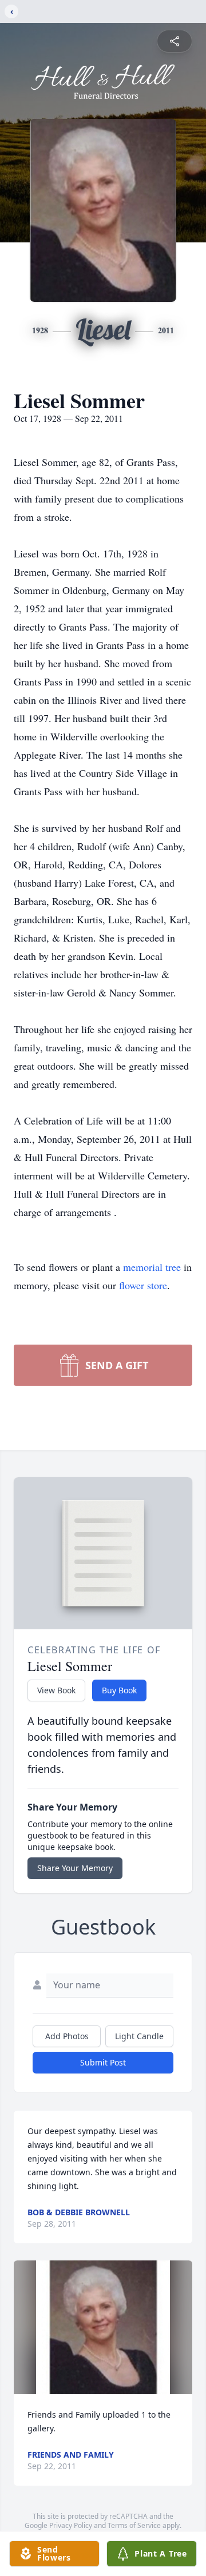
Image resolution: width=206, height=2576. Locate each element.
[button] (103, 2327)
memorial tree (152, 1267)
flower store (143, 1285)
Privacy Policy (70, 2525)
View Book (56, 1690)
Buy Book (119, 1690)
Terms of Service (134, 2525)
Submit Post (103, 2062)
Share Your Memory (75, 1868)
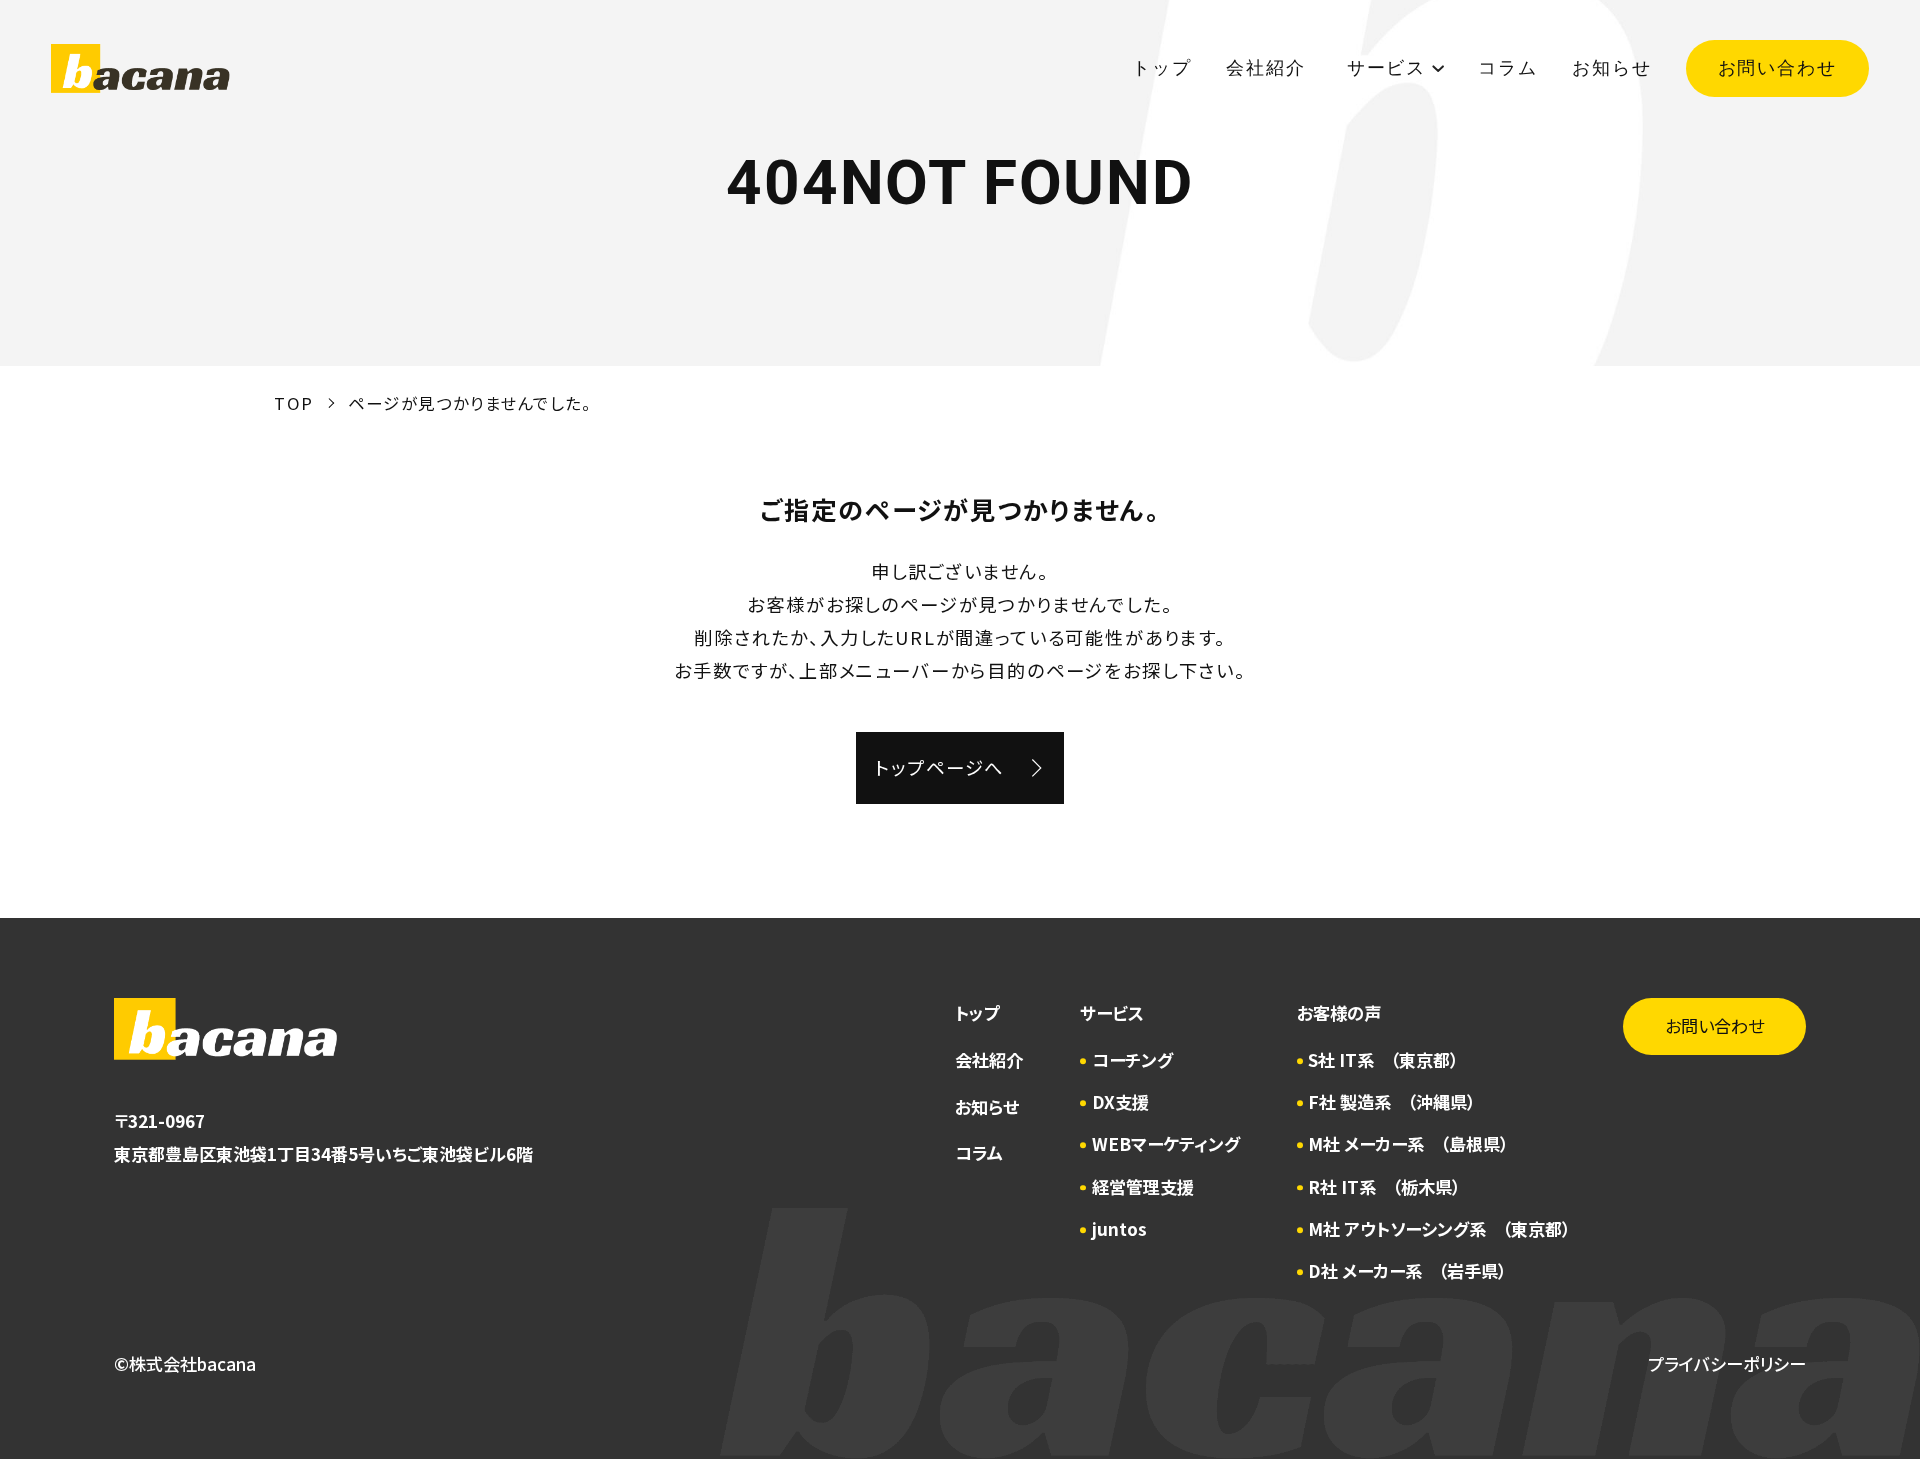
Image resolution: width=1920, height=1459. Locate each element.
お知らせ (1611, 67)
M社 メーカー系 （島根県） (1408, 1143)
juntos (1119, 1228)
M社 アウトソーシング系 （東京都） (1439, 1228)
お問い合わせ (1777, 67)
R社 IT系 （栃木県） (1384, 1186)
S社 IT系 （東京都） (1383, 1059)
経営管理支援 (1142, 1186)
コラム (1508, 67)
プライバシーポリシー (1727, 1363)
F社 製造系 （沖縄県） (1391, 1101)
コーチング (1132, 1059)
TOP (294, 403)
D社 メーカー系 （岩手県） (1407, 1270)
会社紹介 (1269, 67)
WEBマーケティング (1165, 1143)
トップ (1162, 67)
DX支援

◆ **Work to complete**
In the records above, find every line that contains the word "Locate" and copy it.

◆ **Result for this task**
Image resolution: width=206, height=2576. Locate each element.
Image resolution: width=1920, height=1459. Locate each element.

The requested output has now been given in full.